La otra línea, que se engarza con la primera muy sutilmente a través del mundo de los sueños (aparte de en el tema de fondo), nos conduce a la España de hoy día con una mujer, periodista, como principal personaje. Marina García Schneider, de padre español y madre suiza, se encuentra en un momento muy delicado de su vida, con su hasta entonces feliz matrimonio quebrado por las tensiones laborales y el nacimiento de su hijo. Un golpe de suerte, traducido en la cobertura de varias informaciones sobre el Papiro de Artemidoro, se convierte en un inesperado éxito profesional que le conducirá hacia una investigación relacionada igualmente con la Atlántida en Iberia.

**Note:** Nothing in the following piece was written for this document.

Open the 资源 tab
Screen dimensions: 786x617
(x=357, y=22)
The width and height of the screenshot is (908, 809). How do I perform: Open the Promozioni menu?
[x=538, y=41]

Este papiro existe realmente tal y como se describe en la novela aunque para refozar la secuencia de acontecimientos me invento la aparición de un nuevo fragmento relacionado con él. Lo más interesante de esta joya antigua es que documenta la existencia de España como una unidad, como un todo en sí misma, desde hace al menos dos mil años. Ningún otro país del mundo (ni siquiera de Europa) puede decir lo mismo, a día de hoy. Supongo que es por eso por lo que en estos últimos años algunos «expertos» han planteado la posibilidad de que pudiera haber sido manipulado en la Edad Media. No es nada nuevo. Cada vez que encontramos alguna prueba de que las cosas no acaecieron en la Antigüedad como se supone que deberían haber acaecido según la interpretación moderna, aparece alguien diciendo que hay manipulación por el medio. De momento y que yo sepa, nadie ha demostrado que el Papiro de Artemidoro sea falso.
Aunque la novela trata de lo que trata, es un buen escenario para introducir otras subtramas como la comparación entre los enfrentamientos de espartanos y atenienses rompiendo la Hélade común a la que ambos pueblos pertenecían y que tanta gloria conjunta les había dado (por ejemplo en las guerras médicas, contra los persas) y los enfrentamientos contemporáneos provocados por los nacionalistas vascos y catalanes contra el resto de los españoles en su empeño por negar la realidad de los hechos: que todos somos, desde tiempo inmemorial, miembros de una sola nación. Y también se habla acerca de las miserias del oficio periodístico contemporáneo, saturado de inquinas y maniobras en la oscuridad por parte de jefes que no merecen serlo y curritos que pueden lucir con orgullo el calificativo de profesionales…, o no.
Estoy convencido de que más de un colega se va a ver reflejado en los vaivenes laborales de Marina. En todo caso, la primera parte ya está hecha: la redacción y publicación de la novela, con las que he disfrutado lo mío. Falta la segunda parte: que sirva también para el disfrute de los lectores.